I see 50 copies of the content in the extracted text output. I have
attached a sample Outlook (msg) file to this mail (which happens to be a
mail from you to the dev group). Hope it helps.
Thanks again,
Kumar
-----Original Message-----
From: Jukka Zitting [mailto:jukka.zitt...@gmail.com]
Sent: Thursday, February 05, 2009 5:22 AM
To: tika-dev@lucene.apache.org
Subject: Re: Microsoft Outlook (msg) files get parsed 50 times in
TikaGUI
Hi,
On Wed, Feb 4, 2009 at 12:00 PM, Jana, Kumar Raja <kj...@ptc.com> wrote:
> I was feeding various document formats to the TikaGUI tool and found
> that Microsoft Outlook (msg) files get parsed around 50 times!!!
Hmm, that's quite a lot... How does this "50 times" appear, do you get
50 copies of the message content in the extracted text output?
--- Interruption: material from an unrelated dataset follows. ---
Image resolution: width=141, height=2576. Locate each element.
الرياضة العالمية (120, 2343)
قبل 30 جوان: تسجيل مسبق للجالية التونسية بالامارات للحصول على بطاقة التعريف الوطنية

Do you
have an example file that you could share with us?
BR,
Jukka Zitting
--- Begin Message ---
Hi,
As discussed, I've been working on making the type detection code more
modular and extensible. This work has progressed pretty well, and now
I'd like to start integrating the results with the rest of Tika. To do
this, I'll need to modify the current MIME type classes. However, I
don't know all the ways in which this code is being used out there.
If you're directly using the classes in org.apache.tika.mime, please
let me know about your use cases and the classes/methods you're
accessing. Otherwise I might end up breaking your application.
BR,
Jukka Zitting
--- End Message ---